# Your objective:
Every record, from the first line to the last, needs to be given again exactly.

# Record extracts:
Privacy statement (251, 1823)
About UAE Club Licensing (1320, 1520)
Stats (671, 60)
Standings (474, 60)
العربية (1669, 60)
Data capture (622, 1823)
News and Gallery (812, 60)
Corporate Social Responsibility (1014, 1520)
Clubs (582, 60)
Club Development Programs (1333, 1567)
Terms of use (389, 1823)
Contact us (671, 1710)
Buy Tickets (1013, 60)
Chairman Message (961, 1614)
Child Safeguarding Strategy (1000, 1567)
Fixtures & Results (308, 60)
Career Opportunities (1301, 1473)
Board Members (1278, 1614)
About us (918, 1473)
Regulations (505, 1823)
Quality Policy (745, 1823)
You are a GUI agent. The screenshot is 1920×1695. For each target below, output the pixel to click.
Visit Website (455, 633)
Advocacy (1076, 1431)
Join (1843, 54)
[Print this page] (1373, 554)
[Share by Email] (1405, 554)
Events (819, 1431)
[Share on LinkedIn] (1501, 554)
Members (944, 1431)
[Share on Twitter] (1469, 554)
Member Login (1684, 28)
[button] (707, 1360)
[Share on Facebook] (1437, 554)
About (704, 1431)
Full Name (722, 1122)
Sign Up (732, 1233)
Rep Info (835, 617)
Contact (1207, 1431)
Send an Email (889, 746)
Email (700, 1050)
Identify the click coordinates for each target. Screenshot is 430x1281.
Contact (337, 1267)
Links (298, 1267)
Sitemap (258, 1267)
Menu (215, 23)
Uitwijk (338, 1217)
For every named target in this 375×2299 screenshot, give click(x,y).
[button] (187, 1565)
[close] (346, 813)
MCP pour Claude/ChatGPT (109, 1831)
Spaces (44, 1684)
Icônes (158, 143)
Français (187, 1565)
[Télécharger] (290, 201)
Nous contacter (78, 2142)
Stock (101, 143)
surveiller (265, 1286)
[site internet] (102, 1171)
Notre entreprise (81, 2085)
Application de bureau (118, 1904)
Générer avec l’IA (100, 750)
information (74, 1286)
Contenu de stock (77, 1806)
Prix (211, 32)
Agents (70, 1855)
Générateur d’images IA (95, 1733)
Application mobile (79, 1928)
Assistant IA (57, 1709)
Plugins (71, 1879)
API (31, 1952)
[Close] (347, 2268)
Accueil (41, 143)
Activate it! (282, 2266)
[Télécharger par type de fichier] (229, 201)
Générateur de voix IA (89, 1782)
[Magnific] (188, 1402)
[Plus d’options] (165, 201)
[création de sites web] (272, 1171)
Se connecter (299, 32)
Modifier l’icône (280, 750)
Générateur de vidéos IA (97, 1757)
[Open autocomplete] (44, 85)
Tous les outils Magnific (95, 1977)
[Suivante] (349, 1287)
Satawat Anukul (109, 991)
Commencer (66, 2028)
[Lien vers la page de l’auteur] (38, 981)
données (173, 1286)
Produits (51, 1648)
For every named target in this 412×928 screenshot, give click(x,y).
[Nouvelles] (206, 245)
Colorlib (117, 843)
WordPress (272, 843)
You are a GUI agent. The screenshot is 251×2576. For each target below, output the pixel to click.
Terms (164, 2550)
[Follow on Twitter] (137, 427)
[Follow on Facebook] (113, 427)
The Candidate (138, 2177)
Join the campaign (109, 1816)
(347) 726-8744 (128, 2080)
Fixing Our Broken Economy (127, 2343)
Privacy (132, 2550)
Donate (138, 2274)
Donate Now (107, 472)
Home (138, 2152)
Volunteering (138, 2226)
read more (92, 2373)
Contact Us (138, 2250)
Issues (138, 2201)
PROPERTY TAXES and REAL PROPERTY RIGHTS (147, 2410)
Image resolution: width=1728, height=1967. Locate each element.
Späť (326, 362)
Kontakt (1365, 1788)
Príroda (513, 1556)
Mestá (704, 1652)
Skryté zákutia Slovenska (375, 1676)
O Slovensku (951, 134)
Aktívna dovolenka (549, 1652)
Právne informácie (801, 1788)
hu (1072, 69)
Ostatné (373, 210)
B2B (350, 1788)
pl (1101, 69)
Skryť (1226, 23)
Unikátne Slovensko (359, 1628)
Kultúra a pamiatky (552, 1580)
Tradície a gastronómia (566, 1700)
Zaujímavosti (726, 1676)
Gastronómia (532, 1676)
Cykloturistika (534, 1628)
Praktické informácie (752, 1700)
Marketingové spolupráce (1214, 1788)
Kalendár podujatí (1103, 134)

# Expected answer:
Privacy statement (251, 1823)
About UAE Club Licensing (1320, 1520)
Stats (671, 60)
Standings (474, 60)
العربية (1669, 60)
Data capture (622, 1823)
News and Gallery (812, 60)
Corporate Social Responsibility (1014, 1520)
Clubs (582, 60)
Club Development Programs (1333, 1567)
Terms of use (389, 1823)
Contact us (671, 1710)
Buy Tickets (1013, 60)
Chairman Message (961, 1614)
Child Safeguarding Strategy (1000, 1567)
Fixtures & Results (308, 60)
Career Opportunities (1301, 1473)
Board Members (1278, 1614)
About us (918, 1473)
Regulations (505, 1823)
Quality Policy (745, 1823)
You are a GUI agent. The screenshot is 1920×1695. For each target below, output the pixel to click.
Visit Website (455, 633)
Advocacy (1076, 1431)
Join (1843, 54)
[Print this page] (1373, 554)
[Share by Email] (1405, 554)
Events (819, 1431)
[Share on LinkedIn] (1501, 554)
Members (944, 1431)
[Share on Twitter] (1469, 554)
Member Login (1684, 28)
[button] (707, 1360)
[Share on Facebook] (1437, 554)
About (704, 1431)
Full Name (722, 1122)
Sign Up (732, 1233)
Rep Info (835, 617)
Contact (1207, 1431)
Send an Email (889, 746)
Email (700, 1050)
Identify the click coordinates for each target. Screenshot is 430x1281.
Contact (337, 1267)
Links (298, 1267)
Sitemap (258, 1267)
Menu (215, 23)
Uitwijk (338, 1217)
For every named target in this 375×2299 screenshot, give click(x,y).
[button] (187, 1565)
[close] (346, 813)
MCP pour Claude/ChatGPT (109, 1831)
Spaces (44, 1684)
Icônes (158, 143)
Français (187, 1565)
[Télécharger] (290, 201)
Nous contacter (78, 2142)
Stock (101, 143)
surveiller (265, 1286)
[site internet] (102, 1171)
Notre entreprise (81, 2085)
Application de bureau (118, 1904)
Générer avec l’IA (100, 750)
information (74, 1286)
Contenu de stock (77, 1806)
Prix (211, 32)
Agents (70, 1855)
Générateur d’images IA (95, 1733)
Application mobile (79, 1928)
Assistant IA (57, 1709)
Plugins (71, 1879)
API (31, 1952)
[Close] (347, 2268)
Accueil (41, 143)
Activate it! (282, 2266)
[Télécharger par type de fichier] (229, 201)
Générateur de voix IA (89, 1782)
[Magnific] (188, 1402)
[Plus d’options] (165, 201)
[création de sites web] (272, 1171)
Se connecter (299, 32)
Modifier l’icône (280, 750)
Générateur de vidéos IA (97, 1757)
[Open autocomplete] (44, 85)
Tous les outils Magnific (95, 1977)
[Suivante] (349, 1287)
Satawat Anukul (109, 991)
Commencer (66, 2028)
[Lien vers la page de l’auteur] (38, 981)
données (173, 1286)
Produits (51, 1648)
For every named target in this 412×928 screenshot, give click(x,y).
[Nouvelles] (206, 245)
Colorlib (117, 843)
WordPress (272, 843)
You are a GUI agent. The screenshot is 251×2576. For each target below, output the pixel to click.
Terms (164, 2550)
[Follow on Twitter] (137, 427)
[Follow on Facebook] (113, 427)
The Candidate (138, 2177)
Join the campaign (109, 1816)
(347) 726-8744 (128, 2080)
Fixing Our Broken Economy (127, 2343)
Privacy (132, 2550)
Donate (138, 2274)
Donate Now (107, 472)
Home (138, 2152)
Volunteering (138, 2226)
read more (92, 2373)
Contact Us (138, 2250)
Issues (138, 2201)
PROPERTY TAXES and REAL PROPERTY RIGHTS (147, 2410)
Image resolution: width=1728, height=1967. Locate each element.
Späť (326, 362)
Kontakt (1365, 1788)
Príroda (513, 1556)
Mestá (704, 1652)
Skryté zákutia Slovenska (375, 1676)
O Slovensku (951, 134)
Aktívna dovolenka (549, 1652)
Právne informácie (801, 1788)
hu (1072, 69)
Ostatné (373, 210)
B2B (350, 1788)
pl (1101, 69)
Skryť (1226, 23)
Unikátne Slovensko (359, 1628)
Kultúra a pamiatky (552, 1580)
Tradície a gastronómia (566, 1700)
Zaujímavosti (726, 1676)
Gastronómia (532, 1676)
Cykloturistika (534, 1628)
Praktické informácie (752, 1700)
Marketingové spolupráce (1214, 1788)
Kalendár podujatí (1103, 134)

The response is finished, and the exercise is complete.